Venezuela convive con la cúpula del poder transformada en una oligarquía y el pueblo hambreado

Carlos Pagni

América Latina carece de una agenda internacional común. La prueba está en que la crisis de Venezuela es el único motor de las relaciones exteriores entre los países de la región. Los intereses compartidos afloran solo en la emergencia. Nicolás Maduro, en su novelesca precariedad, tiene derecho a atribuirse ese mérito, por la vía del absurdo.

La interminable tragedia venezolana logró que Donald Trump gire su cabeza hacia la región. El presidente de los Estados Unidos suspendió por un instante su predilección por la diplomacia bilateral y entendió que, aprovechando la Asamblea General de Naciones Unidas, convenía sentar a un grupo de colegas a su mesa. Eligió al brasileño Michel Temer, al colombiano Juan Manuel Santos, al peruano Pedro Pablo Kuczynski, al panameño Juan Carlos Varela y al argentino Mauricio Macri, que no acudirá por no estar en Nueva York. La selección de esos mandatarios se debe a que en Washington son vistos como aliados. O como severos críticos de la dictadura de Maduro. Se podría pensar que ambos criterios son la misma cosa. Pero sería un error. El mexicano Enrique Peña Nieto, crítico de Maduro, no fue invitado.

En varias cancillerías se discutió la conveniencia de asistir a la convocatoria. Nadie quiere favorecer la tesis de que la presión contra el gobierno venezolano es un servicio a la ambición imperial de los Estados Unidos. Es la visión, por ejemplo, del boliviano Evo Morales, para quien “Trump y sus agentes insisten en el intervencionismo golpista”.

La cena pretende lo contrario.

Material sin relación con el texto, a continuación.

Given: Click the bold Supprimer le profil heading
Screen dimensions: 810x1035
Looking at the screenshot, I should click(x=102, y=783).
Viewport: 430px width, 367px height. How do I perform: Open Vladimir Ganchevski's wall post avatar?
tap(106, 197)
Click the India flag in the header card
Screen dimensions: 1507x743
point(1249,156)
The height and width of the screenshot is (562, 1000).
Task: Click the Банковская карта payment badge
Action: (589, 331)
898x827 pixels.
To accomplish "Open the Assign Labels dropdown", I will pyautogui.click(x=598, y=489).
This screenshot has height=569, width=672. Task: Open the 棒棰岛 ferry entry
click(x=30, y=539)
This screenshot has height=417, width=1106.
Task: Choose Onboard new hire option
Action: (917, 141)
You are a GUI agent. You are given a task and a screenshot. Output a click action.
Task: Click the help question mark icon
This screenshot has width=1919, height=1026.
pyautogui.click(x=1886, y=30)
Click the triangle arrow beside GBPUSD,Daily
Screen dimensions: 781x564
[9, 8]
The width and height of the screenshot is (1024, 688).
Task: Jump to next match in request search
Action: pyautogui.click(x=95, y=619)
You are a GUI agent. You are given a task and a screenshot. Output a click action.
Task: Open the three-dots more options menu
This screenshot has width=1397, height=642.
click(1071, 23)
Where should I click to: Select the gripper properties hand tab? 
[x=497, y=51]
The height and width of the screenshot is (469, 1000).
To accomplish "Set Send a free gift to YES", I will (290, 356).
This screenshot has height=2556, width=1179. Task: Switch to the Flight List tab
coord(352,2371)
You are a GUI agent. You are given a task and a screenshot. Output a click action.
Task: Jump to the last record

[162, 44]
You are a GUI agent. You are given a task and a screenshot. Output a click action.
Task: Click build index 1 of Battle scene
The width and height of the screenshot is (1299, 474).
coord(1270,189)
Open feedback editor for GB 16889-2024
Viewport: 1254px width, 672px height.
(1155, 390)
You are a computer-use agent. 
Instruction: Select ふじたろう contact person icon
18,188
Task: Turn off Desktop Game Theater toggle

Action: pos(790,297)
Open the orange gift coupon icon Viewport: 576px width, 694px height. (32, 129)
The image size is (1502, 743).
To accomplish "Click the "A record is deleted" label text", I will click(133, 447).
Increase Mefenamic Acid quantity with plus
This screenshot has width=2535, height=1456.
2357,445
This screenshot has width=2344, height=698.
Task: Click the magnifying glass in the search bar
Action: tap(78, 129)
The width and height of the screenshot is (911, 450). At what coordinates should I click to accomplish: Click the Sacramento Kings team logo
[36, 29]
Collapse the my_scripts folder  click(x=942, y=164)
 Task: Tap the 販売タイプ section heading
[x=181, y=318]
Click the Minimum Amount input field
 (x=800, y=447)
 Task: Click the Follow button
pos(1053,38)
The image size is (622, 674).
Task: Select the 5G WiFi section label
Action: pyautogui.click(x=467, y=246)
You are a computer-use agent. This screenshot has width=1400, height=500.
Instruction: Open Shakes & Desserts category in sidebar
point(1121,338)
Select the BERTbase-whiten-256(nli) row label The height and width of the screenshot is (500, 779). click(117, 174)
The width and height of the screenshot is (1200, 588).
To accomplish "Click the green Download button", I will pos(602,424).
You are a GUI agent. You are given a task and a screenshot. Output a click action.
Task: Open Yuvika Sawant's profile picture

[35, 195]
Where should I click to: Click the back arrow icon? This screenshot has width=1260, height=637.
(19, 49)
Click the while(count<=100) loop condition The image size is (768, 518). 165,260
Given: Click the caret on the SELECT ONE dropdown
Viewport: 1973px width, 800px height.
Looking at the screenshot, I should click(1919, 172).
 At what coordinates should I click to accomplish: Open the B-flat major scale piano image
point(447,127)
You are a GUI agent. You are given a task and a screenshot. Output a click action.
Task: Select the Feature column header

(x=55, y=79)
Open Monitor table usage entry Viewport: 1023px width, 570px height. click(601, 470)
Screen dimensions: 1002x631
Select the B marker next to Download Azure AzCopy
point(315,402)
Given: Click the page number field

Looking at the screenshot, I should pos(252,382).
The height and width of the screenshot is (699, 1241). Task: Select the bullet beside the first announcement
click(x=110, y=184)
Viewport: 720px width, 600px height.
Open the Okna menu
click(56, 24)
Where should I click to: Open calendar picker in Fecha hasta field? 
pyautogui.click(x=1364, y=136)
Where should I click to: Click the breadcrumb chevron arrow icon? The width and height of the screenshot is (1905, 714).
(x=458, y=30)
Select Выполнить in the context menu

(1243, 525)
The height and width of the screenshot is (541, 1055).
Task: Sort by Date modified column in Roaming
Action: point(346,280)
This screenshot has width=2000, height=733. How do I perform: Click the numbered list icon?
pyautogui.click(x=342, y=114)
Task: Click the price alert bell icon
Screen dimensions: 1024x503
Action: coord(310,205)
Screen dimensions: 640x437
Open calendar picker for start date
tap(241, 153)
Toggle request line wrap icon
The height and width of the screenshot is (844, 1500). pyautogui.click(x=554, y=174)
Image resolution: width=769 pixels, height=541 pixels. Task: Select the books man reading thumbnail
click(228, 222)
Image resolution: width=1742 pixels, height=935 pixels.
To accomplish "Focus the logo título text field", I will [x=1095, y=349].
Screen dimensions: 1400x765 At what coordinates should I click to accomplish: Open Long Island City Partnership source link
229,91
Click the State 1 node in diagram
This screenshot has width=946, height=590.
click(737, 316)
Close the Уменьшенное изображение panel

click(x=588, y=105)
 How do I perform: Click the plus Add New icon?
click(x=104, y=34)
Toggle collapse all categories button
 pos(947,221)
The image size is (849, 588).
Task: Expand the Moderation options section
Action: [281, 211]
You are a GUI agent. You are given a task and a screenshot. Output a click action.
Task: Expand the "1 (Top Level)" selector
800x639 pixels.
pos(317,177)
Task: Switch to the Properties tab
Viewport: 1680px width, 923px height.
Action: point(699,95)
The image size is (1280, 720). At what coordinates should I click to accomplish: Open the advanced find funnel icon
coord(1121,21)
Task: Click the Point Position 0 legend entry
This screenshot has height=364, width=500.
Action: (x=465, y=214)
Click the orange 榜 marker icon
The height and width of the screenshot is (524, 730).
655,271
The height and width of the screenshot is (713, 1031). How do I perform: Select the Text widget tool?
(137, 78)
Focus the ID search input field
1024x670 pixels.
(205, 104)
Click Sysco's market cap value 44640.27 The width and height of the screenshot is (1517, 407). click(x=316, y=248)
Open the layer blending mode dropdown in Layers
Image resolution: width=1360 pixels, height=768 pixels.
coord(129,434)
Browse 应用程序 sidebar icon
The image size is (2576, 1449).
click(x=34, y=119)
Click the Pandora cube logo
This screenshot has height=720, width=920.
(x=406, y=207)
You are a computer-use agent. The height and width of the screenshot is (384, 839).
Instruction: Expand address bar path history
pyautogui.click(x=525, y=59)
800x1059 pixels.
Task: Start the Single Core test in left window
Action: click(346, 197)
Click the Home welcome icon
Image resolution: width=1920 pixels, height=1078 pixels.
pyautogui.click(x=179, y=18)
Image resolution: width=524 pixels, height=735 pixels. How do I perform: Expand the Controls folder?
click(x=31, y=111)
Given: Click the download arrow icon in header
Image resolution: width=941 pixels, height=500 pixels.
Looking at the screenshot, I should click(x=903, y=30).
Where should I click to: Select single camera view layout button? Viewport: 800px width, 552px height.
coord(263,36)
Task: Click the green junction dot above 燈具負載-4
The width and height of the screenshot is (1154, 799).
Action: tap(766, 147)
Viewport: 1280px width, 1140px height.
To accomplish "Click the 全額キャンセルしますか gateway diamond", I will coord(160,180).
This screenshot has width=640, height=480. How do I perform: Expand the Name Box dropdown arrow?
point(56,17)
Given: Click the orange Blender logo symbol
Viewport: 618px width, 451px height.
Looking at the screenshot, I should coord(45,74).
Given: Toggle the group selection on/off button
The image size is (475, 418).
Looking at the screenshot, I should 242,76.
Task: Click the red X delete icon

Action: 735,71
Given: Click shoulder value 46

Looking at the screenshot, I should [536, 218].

Trump, como de costumbre, debe volver de un tuit. En este caso, del que emitió para advertir que sus opciones para Venezuela incluían una invasión militar. Santos, Macri y Varela rechazaron esa pretensión cuando, un mes atrás, recibieron al vicepresidente Mike Pence en sus países. La reunión en Nueva York es el tácito reconocimiento de que la solución a la peripecia venezolana tiene que contar con consenso regional y debe ser pacífica.

El gobierno de Maduro intenta respirar reclamando en voz muy baja una nueva mediación con sus opositores. El jueves pasado comenzó en Santo Domingo otro intento de diálogo. Se lo sugirió el canciller venezolano, Jorge Arreaza, a su colega de República Dominicana, Miguel Vargas. Como no tuvo éxito, Nicolás Maduro se comunicó con el presidente de ese país, Danilo Medina. Pero Medina solo aceptó la idea después de una consulta informal con la diplomacia de los Estados Unidos. El Departamento de Estado emitió más tarde un comunicado saludando, con extrema cautela, una negociación.

El expresidente español José Luis Rodríguez Zapatero también gestionó una nueva ronda de contactos entre el Gobierno y la oposición. Sobre todo, persuadiendo a Antonio Guterres, el secretario general de la ONU, para que se involucre en el proceso. Guterres propuso constituir un grupo de países para acompañar las tratativas. Los opositores postularon a México, Paraguay y Chile. Maduro, a Bolivia y Nicaragua. Debe designar a un tercer país. ¿Será Cuba? ¿O preferirá a Francia? El régimen venezolano está empeñado en quebrar el frente europeo para evitar sanciones. Hay un problema: Emmanuel Macron calificó a la administración chavista como “una dictadura que intenta perpetuarse”.

El costo de las sanciones está en la raíz del interés de Maduro por una nueva mediación. La retórica es conocida: ¿para qué aumentar la presión cuando se está dialogando? Es posible que también influyan las encuestas. Cada vez que se abrió una mediación, el Gobierno mejoró su imagen y la Mesa de Unidad Democrática (MUD) la empeoró. Hoy esta variable es decisiva. El 15 de octubre habrá elecciones regionales. Los sondeos indican que quienes enfrentan a Maduro triunfarán en, por lo menos, 18 gobernaciones de las 23 en las que se eligen candidatos.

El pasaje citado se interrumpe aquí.